Lasting about 15 minutes, the fervor of a six-gun and a Boss of the Plains hat standoff on the Town Square for an iconic free flashback of the Old West

Jackson Hole Shoot Out 2

 

At 6 p.m. every day Monday through Saturday from Memorial Day to Labor Day, the Jackson Hole Playhouse sends their summer dramatists into the streets for a free, fun and family affair.

 

The Jackson Hole Shootout has been blasting the Town Square for fifty years. The longest running shootout in the country, the novelty of Clover the Killer first brought a rumble to the streets of Jackson in 1957.

 

The legends say that Clover the Killer was a hardened outlaw who rode into the dusty streets of Jackson ready for a fight with anyone who stepped in his way. He was the meanest, ugliest, no-good, hoss-thief this side of Teton Pass.  

 

Clover the Killer was no match for the Cache Creek Posse, however.

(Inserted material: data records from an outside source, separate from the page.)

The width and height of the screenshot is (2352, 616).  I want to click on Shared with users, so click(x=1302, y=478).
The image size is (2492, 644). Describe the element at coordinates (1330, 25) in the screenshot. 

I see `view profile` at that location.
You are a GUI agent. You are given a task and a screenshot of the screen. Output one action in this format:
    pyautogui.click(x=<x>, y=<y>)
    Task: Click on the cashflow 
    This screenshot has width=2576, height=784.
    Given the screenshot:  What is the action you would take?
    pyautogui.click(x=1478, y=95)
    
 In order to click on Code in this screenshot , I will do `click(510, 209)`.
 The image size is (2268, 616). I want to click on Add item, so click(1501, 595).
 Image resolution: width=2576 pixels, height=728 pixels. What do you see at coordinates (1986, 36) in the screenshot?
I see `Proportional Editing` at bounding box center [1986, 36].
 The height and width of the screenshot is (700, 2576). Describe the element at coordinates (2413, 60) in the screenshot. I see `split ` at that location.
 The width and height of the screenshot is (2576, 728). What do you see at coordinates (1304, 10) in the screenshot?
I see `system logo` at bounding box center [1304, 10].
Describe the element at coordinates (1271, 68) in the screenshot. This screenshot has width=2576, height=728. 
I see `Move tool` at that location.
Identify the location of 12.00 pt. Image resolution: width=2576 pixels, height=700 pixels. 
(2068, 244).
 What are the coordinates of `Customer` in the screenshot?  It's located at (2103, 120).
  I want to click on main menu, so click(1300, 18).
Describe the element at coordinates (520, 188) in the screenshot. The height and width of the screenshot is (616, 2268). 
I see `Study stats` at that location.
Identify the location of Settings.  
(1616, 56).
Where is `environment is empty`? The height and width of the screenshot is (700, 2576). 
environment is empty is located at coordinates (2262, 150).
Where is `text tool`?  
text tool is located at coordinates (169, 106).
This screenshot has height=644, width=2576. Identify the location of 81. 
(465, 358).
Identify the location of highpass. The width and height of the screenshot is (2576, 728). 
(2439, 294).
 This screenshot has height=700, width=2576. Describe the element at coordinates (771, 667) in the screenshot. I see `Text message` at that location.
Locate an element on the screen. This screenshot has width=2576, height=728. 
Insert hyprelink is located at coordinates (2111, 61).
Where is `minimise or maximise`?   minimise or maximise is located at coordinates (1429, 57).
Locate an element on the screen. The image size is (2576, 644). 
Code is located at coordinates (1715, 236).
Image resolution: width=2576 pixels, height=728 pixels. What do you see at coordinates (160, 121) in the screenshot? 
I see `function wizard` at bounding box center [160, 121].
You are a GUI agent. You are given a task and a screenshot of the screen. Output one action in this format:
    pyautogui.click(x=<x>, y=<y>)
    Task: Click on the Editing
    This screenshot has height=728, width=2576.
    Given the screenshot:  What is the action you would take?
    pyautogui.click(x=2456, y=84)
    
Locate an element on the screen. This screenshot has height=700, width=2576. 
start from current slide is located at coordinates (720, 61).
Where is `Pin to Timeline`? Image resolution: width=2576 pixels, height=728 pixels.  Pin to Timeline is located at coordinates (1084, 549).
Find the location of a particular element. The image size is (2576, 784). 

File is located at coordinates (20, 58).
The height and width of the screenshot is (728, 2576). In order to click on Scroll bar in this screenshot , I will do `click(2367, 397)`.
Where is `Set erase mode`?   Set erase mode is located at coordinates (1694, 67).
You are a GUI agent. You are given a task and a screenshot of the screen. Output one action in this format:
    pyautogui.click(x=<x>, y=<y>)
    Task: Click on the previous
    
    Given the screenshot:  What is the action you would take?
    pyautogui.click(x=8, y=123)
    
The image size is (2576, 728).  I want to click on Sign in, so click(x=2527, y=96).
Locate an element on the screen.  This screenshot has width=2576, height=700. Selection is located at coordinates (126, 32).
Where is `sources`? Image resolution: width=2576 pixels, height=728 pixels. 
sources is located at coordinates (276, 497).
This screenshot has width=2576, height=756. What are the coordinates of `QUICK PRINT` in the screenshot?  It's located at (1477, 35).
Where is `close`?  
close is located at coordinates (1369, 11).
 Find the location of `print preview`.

The good guys, the ones who protected the women, children, and citizens of Jackson. Every night throughout the summer, starting in June 1956, the Posse would drag Clover the Killer into Town Square in an attempt to hang him. Undoubtedly, Clover never felt the noose tighten around his neck.

 

Either his thieven' friends would come a ridin' with their six guns and steal Clover right out from underneath the Posse or the rope would break or somethin' would happen. This was the beginning of the Jackson Hole Shootout Gang. 

 

How it all started can be debated.

 

Whether it was a group of businessmen concocting the idea up at the local Tavern with the story or just one all by himself, one thing is for certain, The Shootout was an immediate success, and remains one–the Jackson Hole Shootout is reportedly the longest continually running gunfight in the United States, having begun in 1957.

 

The group of businessmen were well known local characters and avid rodeo participants named Walt Spicer, Clover Sturlin and Bill Tanner. Clover was the rodeo clown who started the “Town Posse Show” – which would become the “The Shootout.” Sturlin led the show for many years, delighting tourists and visitors with his creation of the Shootout’s lead character “Clover the Killer.”

 

Dig into more lore about the Jackson Hole Shootout Gang and read about the modern interpretation of a smoking gun with local author, Alexandra Fuller’s Cowboys and Immigrants: An African Emigre’s Jackson, Wyoming. Fuller explores the Jackson Hole Shootout and other old west traditions of Jackson Hole, Wyoming in National Geographic. Read the story at nationalgeographic.com.

 

This crowd-drawing historic event is filled with singing, dancing, laughs, and gun fighting as it pays homage to a time gone by but whose legacy lives on at the northeast corner of the Square, the corner of Deloney and Center. 

 

Despite the wild nature that is regularly celebrated in tales of outlaws and Jackson Hole’s reputation at the turn of the century as a hideout for rustlers, the Jackson Valley has mostly been a peaceful place to call home. Original residents were mostly made up of Mormons and an assortment of outlaws each adopting a "live and let live" attitude toward one another as they forged a path into a future.